For each zone, the DNS service may choose to perform full resolution (normal behavior), or other actions, including declaring that the requested domain does not exist (technically, NXDOMAIN), or that the user should visit a different domain (technically, CNAME), amongst other potential actions.”
Their website is https://dnsrpz.info/
SIG (Special Interest Group)
Ranking between a M3AAWG BoF and a M3AAWG committee, a M3AAWG Special Interest Group (SIG) typically works on best common practices (BCPs) and other formal deliverables, has periodic SIG conference calls, and usually meets face-to-face during M3AAWG General Meetings.
A SIG normally has the expectation of continued existence and activity - unlike a BOF, which may be ad hoc and of short duration. Normally any M3AAWG member can join and participate in a SIG.
SPF (Sender Policy Framework)
“The Sender Policy Framework (SPF) is an open standard specifying a technical method to prevent sender address [cf the rfc5321.MailFrom (return address) field] forgery. More precisely, the current version of SPF (SPFv1 or SPF Classic) protects the envelope sender address, which is used for the delivery of messages. . .

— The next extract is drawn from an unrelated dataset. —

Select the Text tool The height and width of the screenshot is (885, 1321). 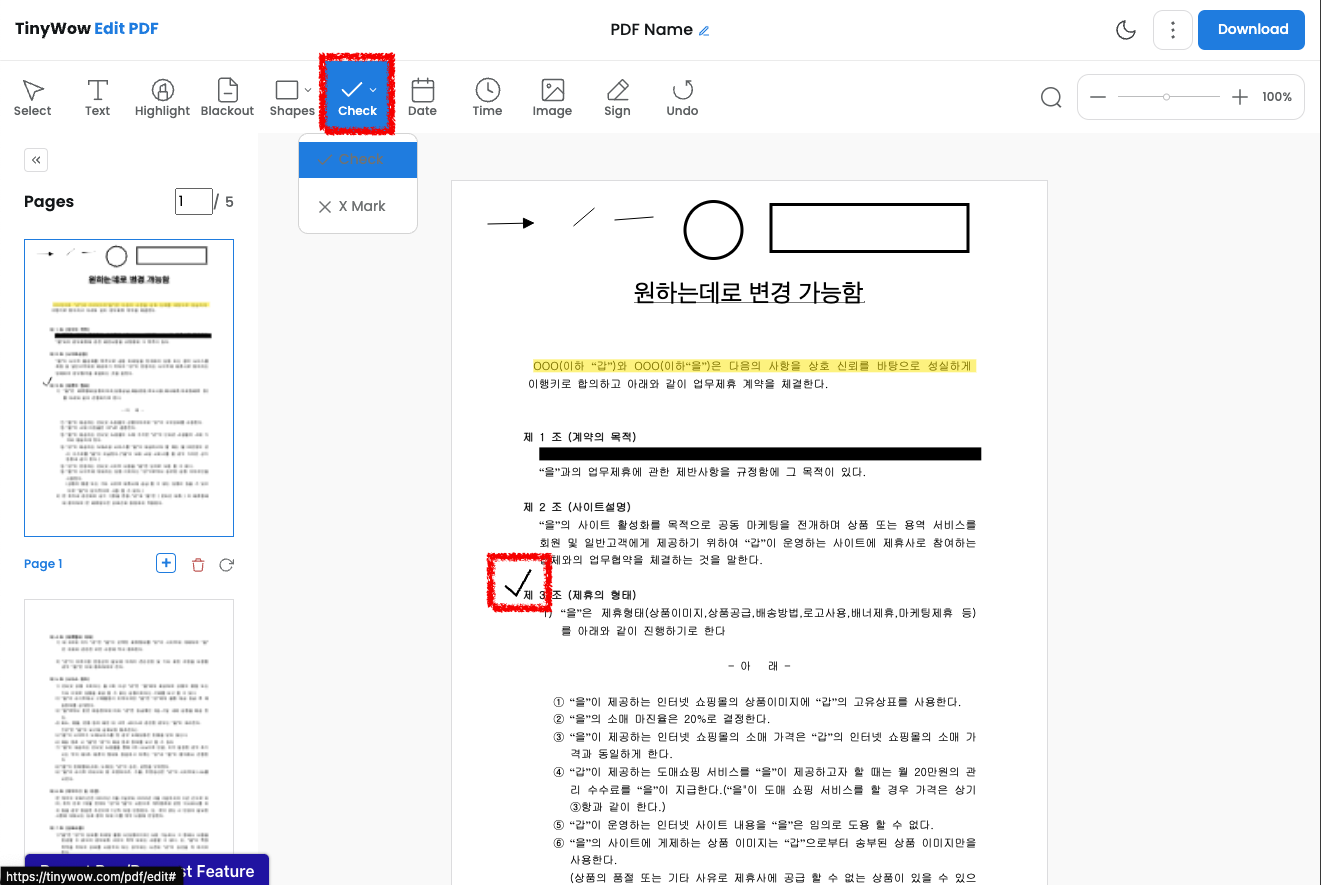point(97,96)
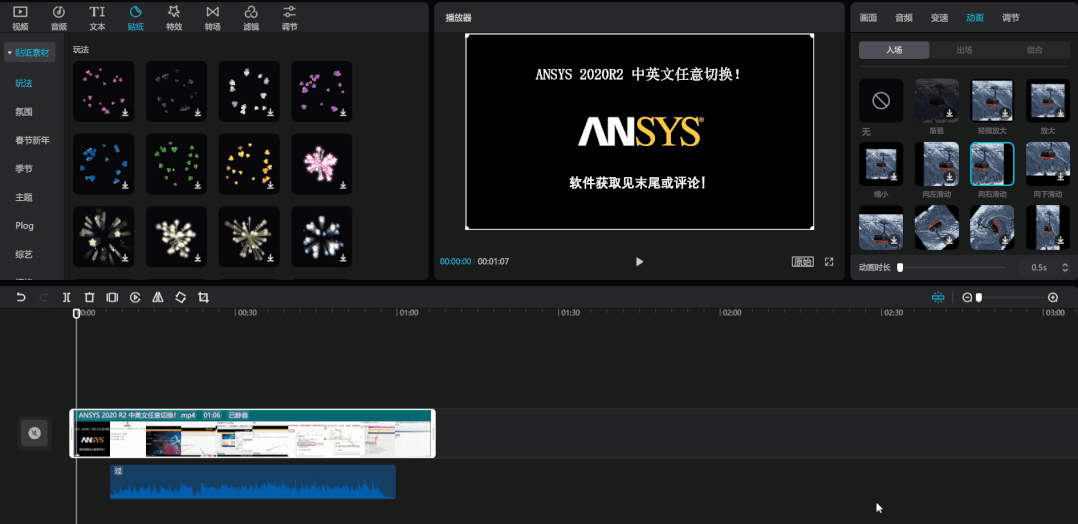Click the mirror flip icon

click(157, 297)
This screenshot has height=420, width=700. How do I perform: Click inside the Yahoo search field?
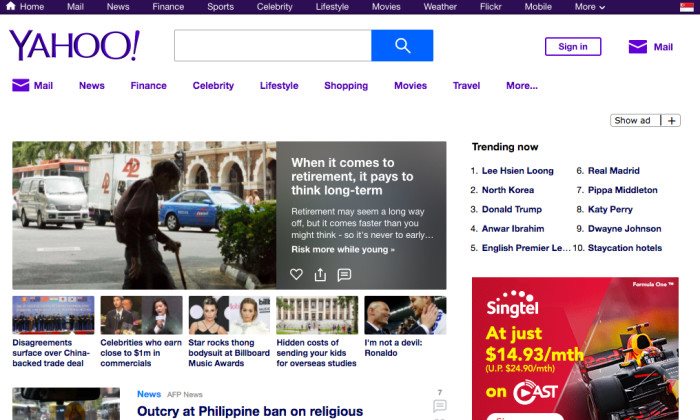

“Even more precisely, SPFv1 allows the owner of a domain to specify their mail sending policy, e.g., which mail servers they use to send mail from their domain. The technology requires two sides to play together: (1) the domain owner publishes this information in an SPF record in the domain's DNS zone, and when someone else's mail server receives a message claiming to come from that domain, then (2) the receiving server can check whether the message complies with the domain's stated policy. If, e.g., the message comes from an unknown server, it can be considered a fake."
Their website is http://www.openspf.org/
X-ARF (Network Abuse Reporting Format 2.0)
"x-arf is network abuse reporting 2.0 - it is an email format to report different types of network abuse incidents to network owners. [...]The main intention of x-arf is to extend the so far known Abuse Reporting Format which is defined in RFC 5965 and itself is caught in its strict limitation to reporting abuse with messaging services only. Unfortunately, there is no possibility to report - for example - ssh attacks or phishing websites with it. . . .
"In order to stop the increasing number of homegrown and self-invented reporting formats and offer an easy way to handle incoming complaints more effectively the x-arf format was designed."